In April of 2011, that agency's budget included money for, "about a dozen rail lines that are either under construction or being planned," according to the L.A. Times.
New York's M.T.A. is expanding, too, in some targeted ways, but it's also chronically short of money and so lacking in political support that it's near impossible to imagine New Yorkers willingly going to a voting booth to support it with new taxes. Joe Lhota, the authority's relatively new chairman, regularly says as much, and has made improving the M.T.A.'s reputation and shoring up its political support one of his explicit goals.
But if Angelenos seem more willing to pay up for new transit than New Yorkers are, it should also be noted that the two cities, and their transit situations, are very, very different.
New York's M.T.A. spans three states and is basically run by New York's governor, with input from the legislature in Albany, even as its operations are headquartered downstate. L.A.'s system is more locally governed.
New York's system is also relatively ancient, and much of its budget is dedicated to the unexciting task of keeping existing infrastructure in a state of good repair. In L.A., by contrast, the system is relatively new, and the metro's emphasis is on expansion.

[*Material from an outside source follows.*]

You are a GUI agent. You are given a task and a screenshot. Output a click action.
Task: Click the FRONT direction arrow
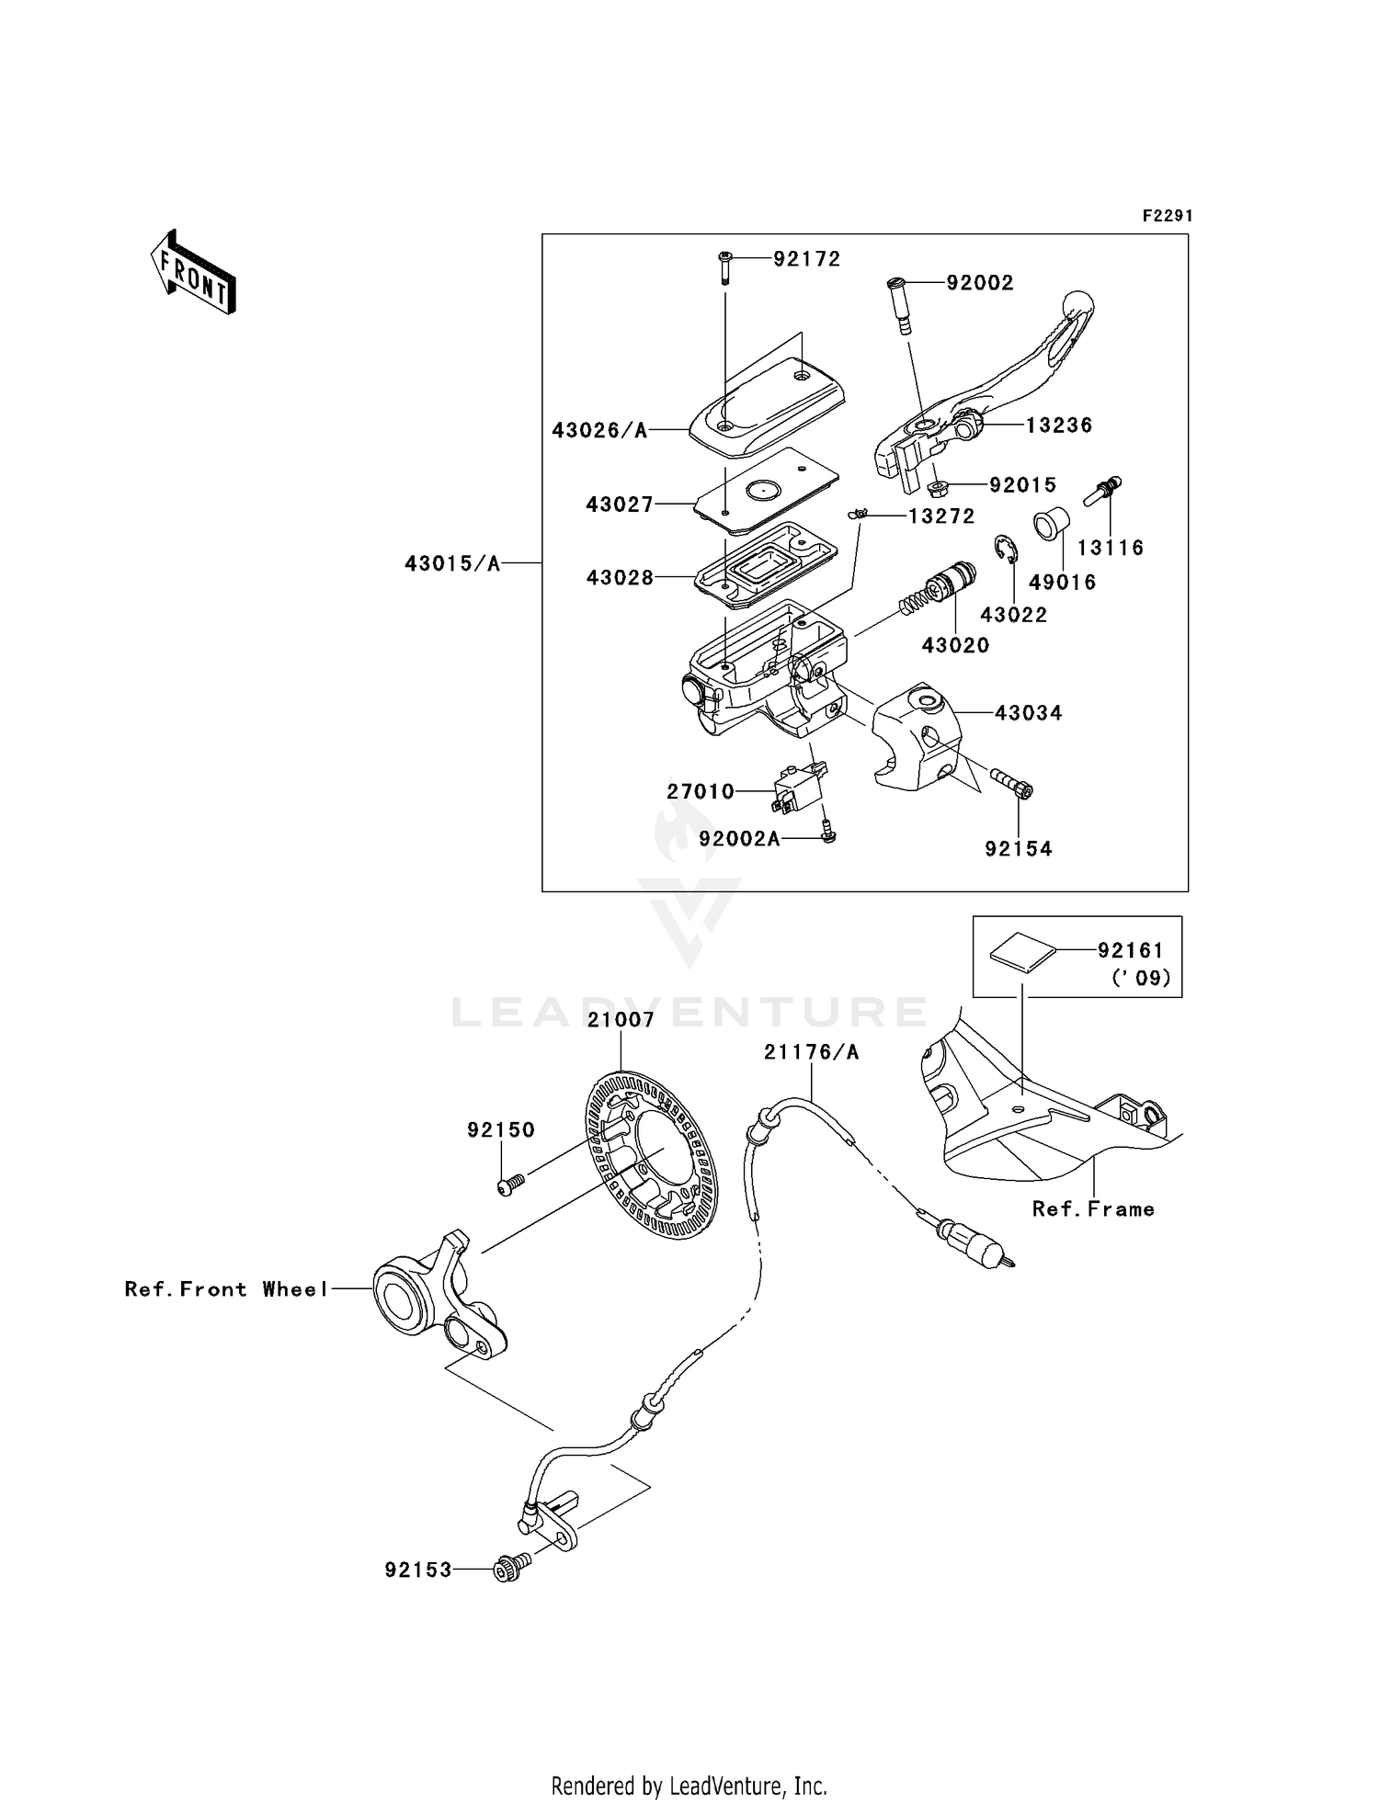[x=194, y=273]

A new subway line is more exciting than a new signaling system.
Also: L.A. has horrible traffic. New York's is bad. But really, it's no contest.
"I mean, nothing focuses the mind on the need for public transit investment more than sitting in traffic for hours on end," said Schank.
All that said, is there something, from a political and marketing perspective, that New York's transit authority could learn from Los Angeles?
For one, L.A.'s political leadership is arguably focused on transit in a way that New York's politicians aren't, really.
Andrew Cuomo seems to view public transportation more than anything as a potential liability to be mitigated, going back a while before he actually became governor; the legislature uses the M.T.A. alternately as a whipping post and a piggy bank; Michael Bloomberg has given up on proposing enlightened transit-funding schemes that go to Albany to die; Bloomberg's would-be successors, so far, have focused on the easy stuff.
"Bloomberg's talked about congestion pricing and then it kind of fell off the radar when it died," said Schank.
Related: L.A.'s transportation people invest relatively heavily in P.R.
"Our metro does a great job with marketing," said Lisa Schweitzer, a professor at the University of Southern California's Price School of Public Policy. "They have terrific advertisers and cute graphics and the whole shebang."
(The Los Angeles transit agency actually budgeted more than $4 million to promote the passage of Measure R, which earned it some criticism.)
According to Tom Wright, the executive director of the Regional Plan Association, they also excel at public outreach.
"What they've done is they've gone community to community and they've been really clear, this is what we will do with the funding," said Wright.
That's risky, of course, because if those commitments fail to materialize, the political repercussions can be severe. The flip side, when little public capital is ventured, is that opportunistic politicians can redirect or just outright squash the transportation agenda with relative impunity.
Wright points by way of example to ARC, the plan killed by New Jersey governor Chris Christie to build two new rail tunnels under the Hudson, and for which Wright argues New Jersey Transit didn't do enough to drum up public support.
"They did the responsible thing, you could say, by not pushing it," said Wright. "But then when push came to shove, it turned out communities weren't all that supportive."
Also, Schweitzer says L.A.'s metro has been "very strategic at building coalitions" with real estate developers and institutions like the Los Angeles County Museum, all of whom stand to benefit from the expansion of the network.
She said, "You really do want to control the image of public transit in the political realm and get policy and institutional actors saying yes yes yes yes yes."